▶ Data in this exercise:

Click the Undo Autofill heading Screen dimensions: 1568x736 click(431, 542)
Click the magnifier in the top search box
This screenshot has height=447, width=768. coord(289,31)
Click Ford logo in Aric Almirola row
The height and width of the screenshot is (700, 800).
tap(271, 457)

▶ Problem: Repeat the listing above in full, exactly as given.

▶ Problem solution:
Click the Undo Autofill heading Screen dimensions: 1568x736 click(431, 542)
Click the magnifier in the top search box
This screenshot has height=447, width=768. coord(289,31)
Click Ford logo in Aric Almirola row
The height and width of the screenshot is (700, 800).
tap(271, 457)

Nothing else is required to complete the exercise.